Guillaume Lesay '93

Guillaume Lesay truly knows what it means to have a global perspective, as the Yale SOM chapter leader in France, and as a long-time global employee of GE—currently working as an Operations Leader in Paris. It is no surprise then, that Guillaume is most excited about the school’s recent MAM and Global Network initiatives, which he says are “the only way forward for education, business, society, and everyone’s personal development.”

“I stay engaged with SOM because I have kept in contact with great classmates, I enjoyed the program and the quality of the professors, and I admire the campus and the level of excellence it exudes around the globe. I hope I can enhance the sense of community of the alumni in France through my commitment as the French Chapter Leader.”

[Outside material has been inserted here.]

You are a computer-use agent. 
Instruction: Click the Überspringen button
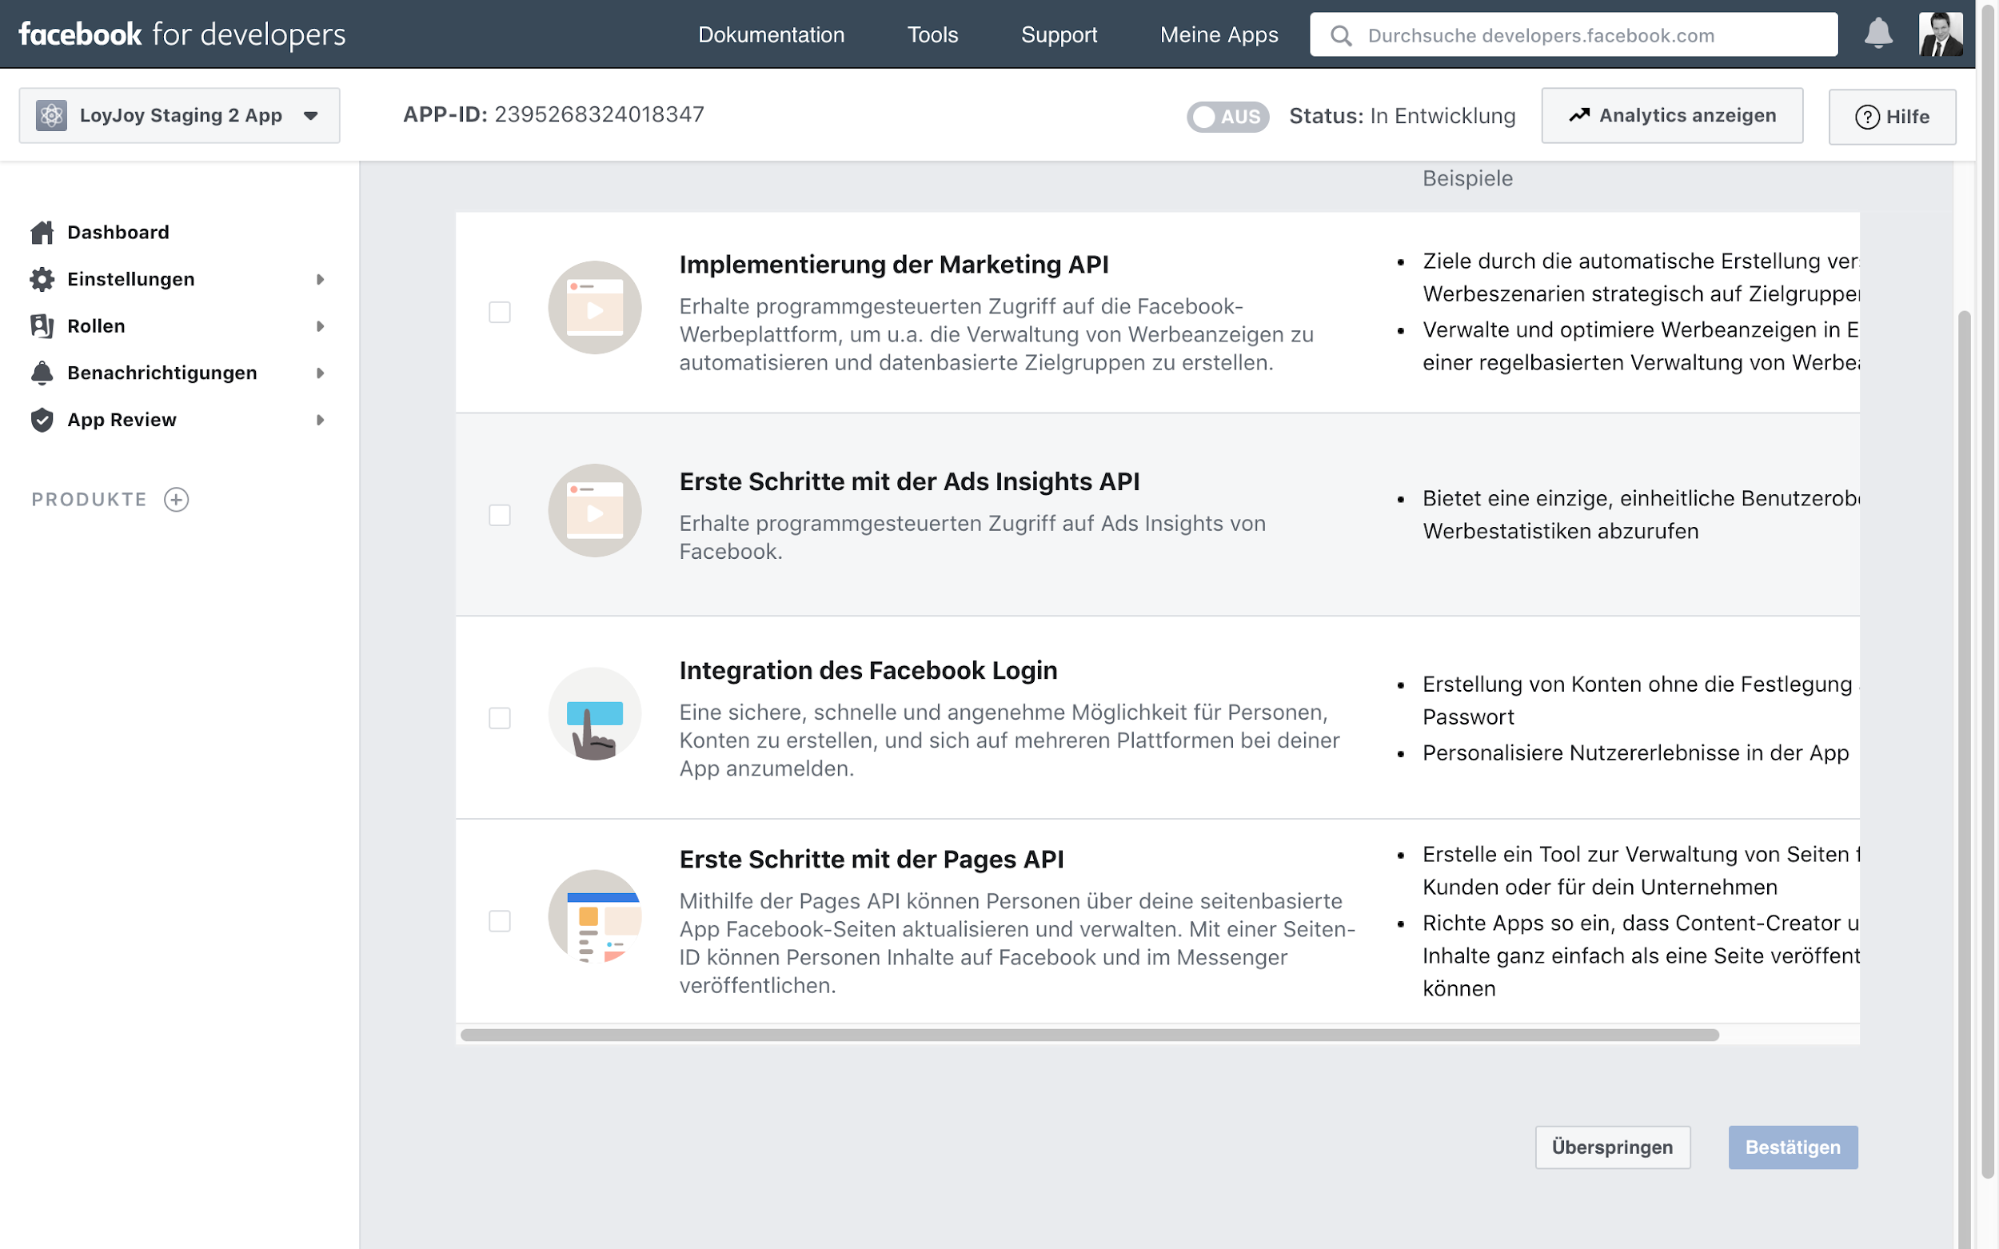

What have you been up to since Graduation?
Shockingly enough, I have stayed with the same employer since graduation, GE! What happened is that I was hired in the US, trained in the US to the corporate culture and technical expertise of this truly huge company, with the objective to become a global leader and help integrate foreign acquisitions. After two years in Connecticut, I, in effect, became a global employee and spent the following 18 years working on acquisition integrations across several countries--primarily in France, but also Brazil, Singapore and Turkey. Acquisition integrations require a high level of cultural sensitivity and agility to find consensus, while remaining focused on the end objective of making an acquisition an accretive business decision. I was fortunate enough that my wife, an architect, agreed to follow the path and we have had great personal pleasure and shared interests in discovering and settling in different cultures.

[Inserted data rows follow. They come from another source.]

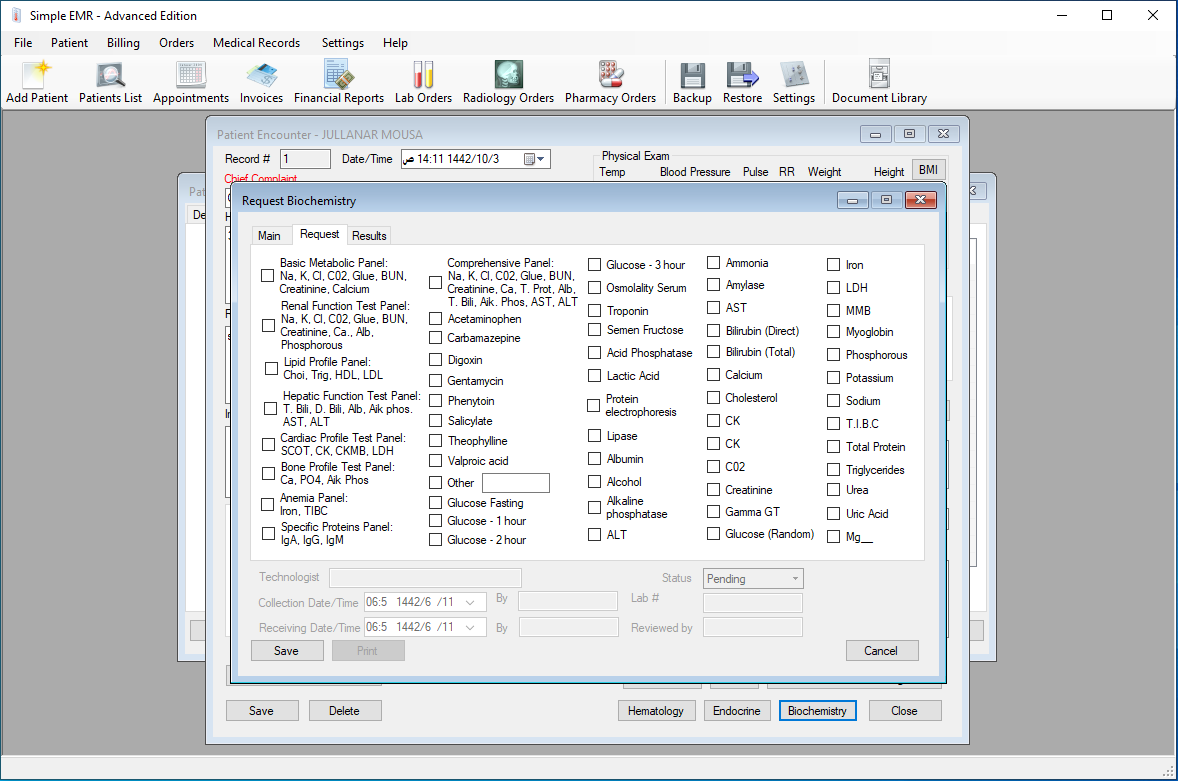1178x781 pixels.
Task: Open the Medical Records menu
Action: click(256, 43)
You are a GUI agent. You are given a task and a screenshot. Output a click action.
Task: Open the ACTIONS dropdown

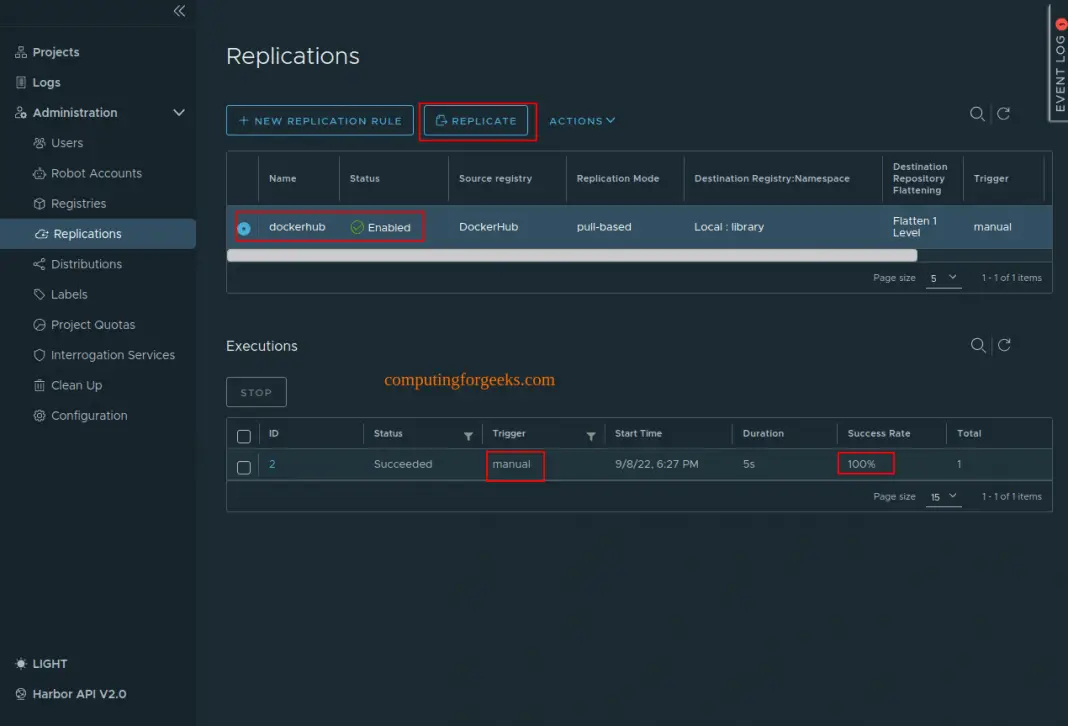[582, 120]
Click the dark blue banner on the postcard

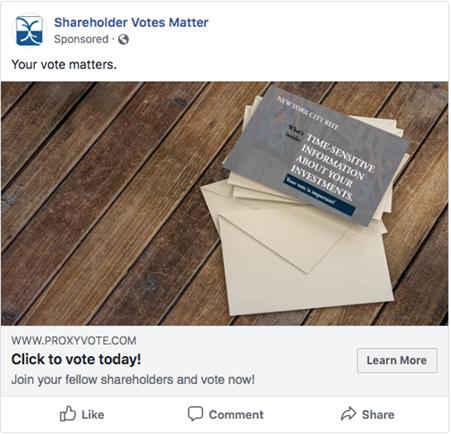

What impact has Yale SOM and being a member of the SOM community had on your life and career?
As a foreign student, I might have benefitted from Yale SOM in a different way than my US classmates. Yale SOM introduced me to the American management style and business environment. Its mission and courses helped confirm in my mind the interdependency of public and private sectors, a prevailing situation in Europe and elsewhere in the world, in particular in the emerging markets. It also reinforced my interest in international economic development. Prior to my years at SOM, I had lived and worked in Indonesia, and was eager to develop an ability to help communities in emerging markets mixing academic and practical learnings. With the exciting evolution of my career at GE, this vision has not materialized, but is still a path I will consider when an opportunity arises. It is during all these years that I also realized how virtually non-existent the SOM community was outside the US, where I was operating. Now that I am settling in France, is the time to work on this and support the recent Chapter initiative.

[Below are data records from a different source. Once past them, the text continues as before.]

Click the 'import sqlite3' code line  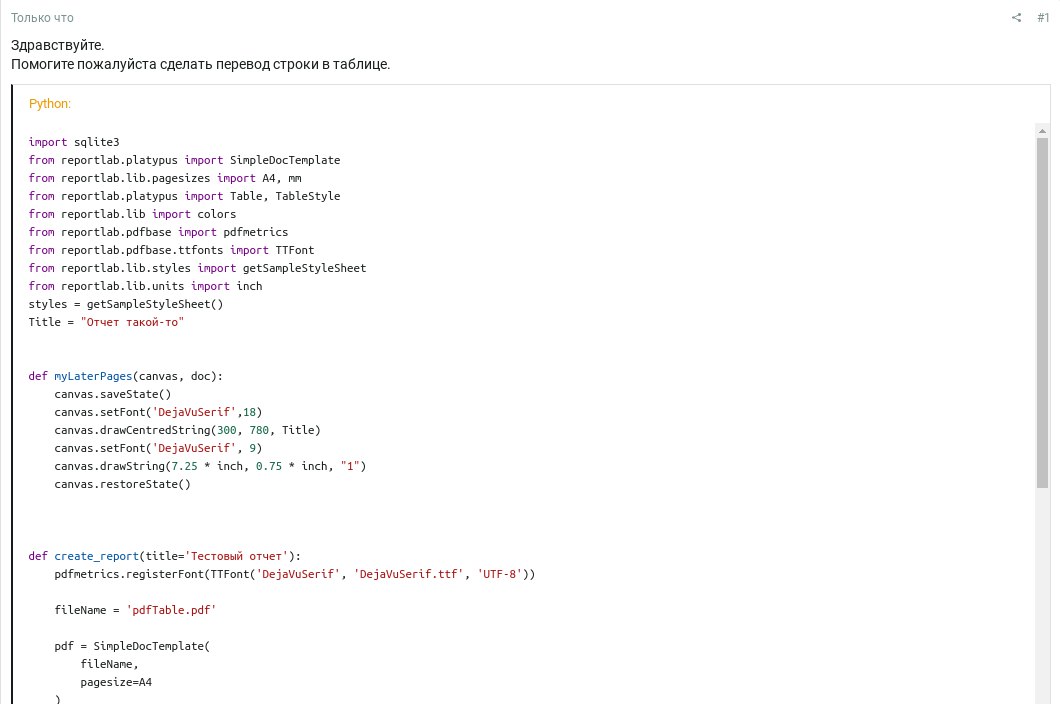coord(74,142)
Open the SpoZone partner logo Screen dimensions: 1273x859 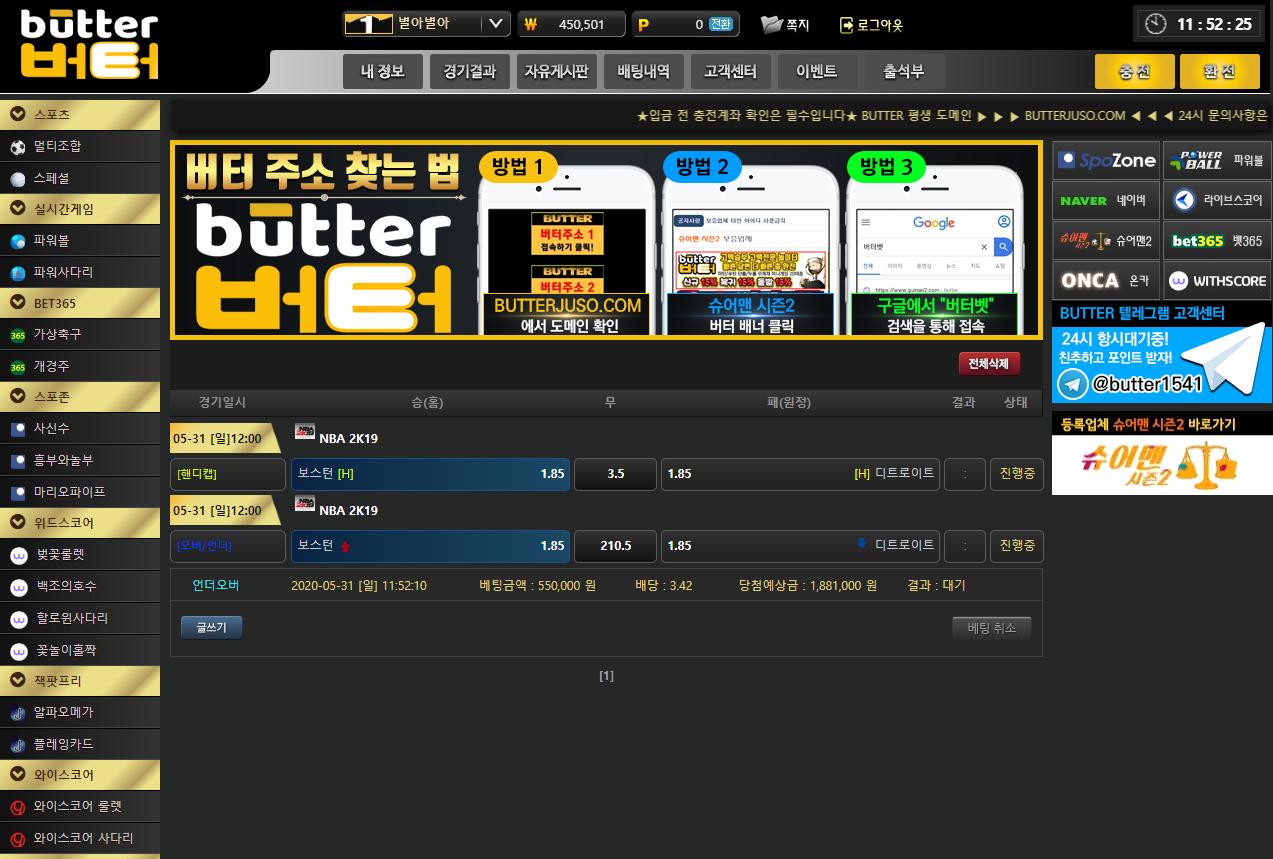[x=1106, y=160]
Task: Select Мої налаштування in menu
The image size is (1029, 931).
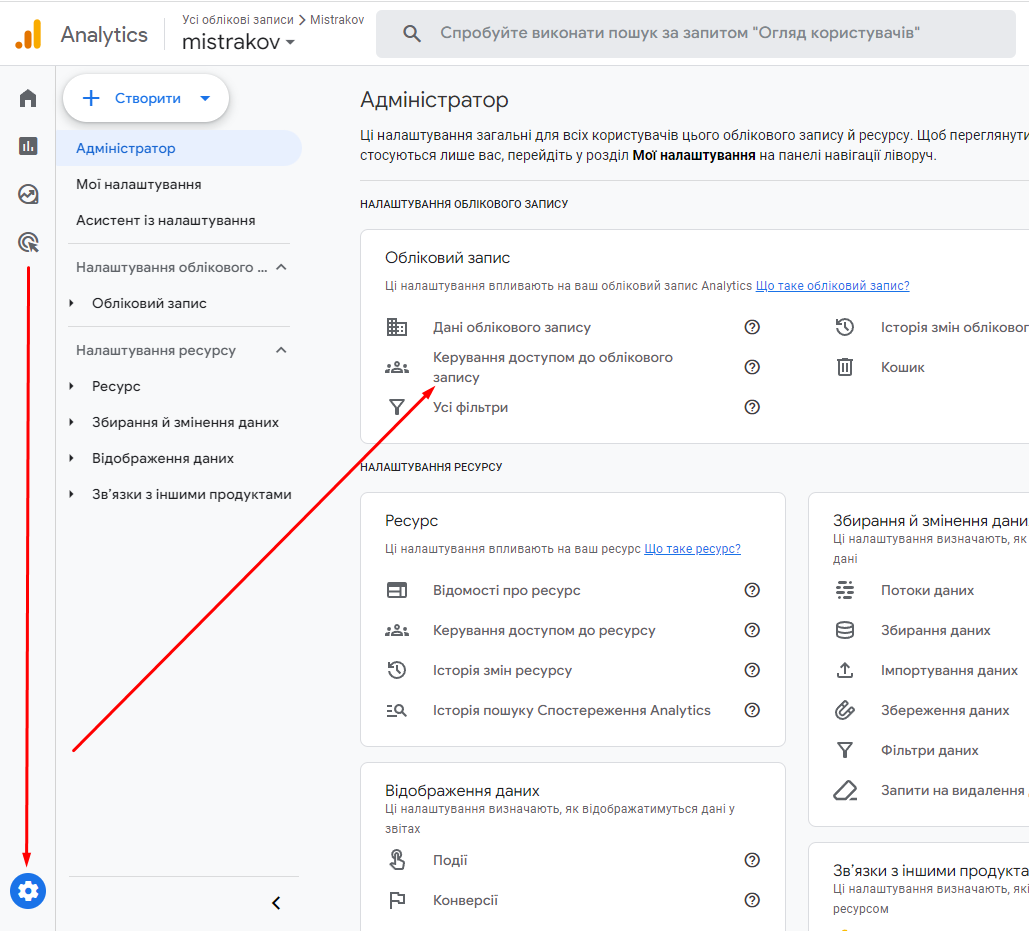Action: click(139, 184)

The school’s mission is to educate leaders for business and society, looking at your current career and interests, what does this mean to you?
To me, this does not mean that the School’s mission is to educate leaders for one or the other, but for both business and society. I learned then, and now know, that one cannot be disconnected from another. One concrete example is about the rise of regulation in the financial sector, and how to consider this a business enabler rather than just a waste of time. In Europe, we’re more used to regulation and there is a strong belief that markets can’t operate without boundaries. A lot (but not all) new regulations and controls implemented in the financial sector since the last financial crisis were actually already operational in many of our foreign subsidiaries. Through my different positions, I have striven to understand and accept the rules of the game, rather than try to bend or circumvent them.

What drives you to do the type of work that you do?
The belief that even in a capitalistic environment, you can apply the tenets of social responsibility. Through acquisitions and globalization, GE’s corporate culture has tremendously evolved over the last 20 years, and I took part in this, albeit a small part. I am also accumulating experiences that can be transferred into society at some point of my future career.

If you could tell a current student one thing, what would it be?
Let SOM transform the way you see your environment, and, when you leave the School, do something different from when you come into it.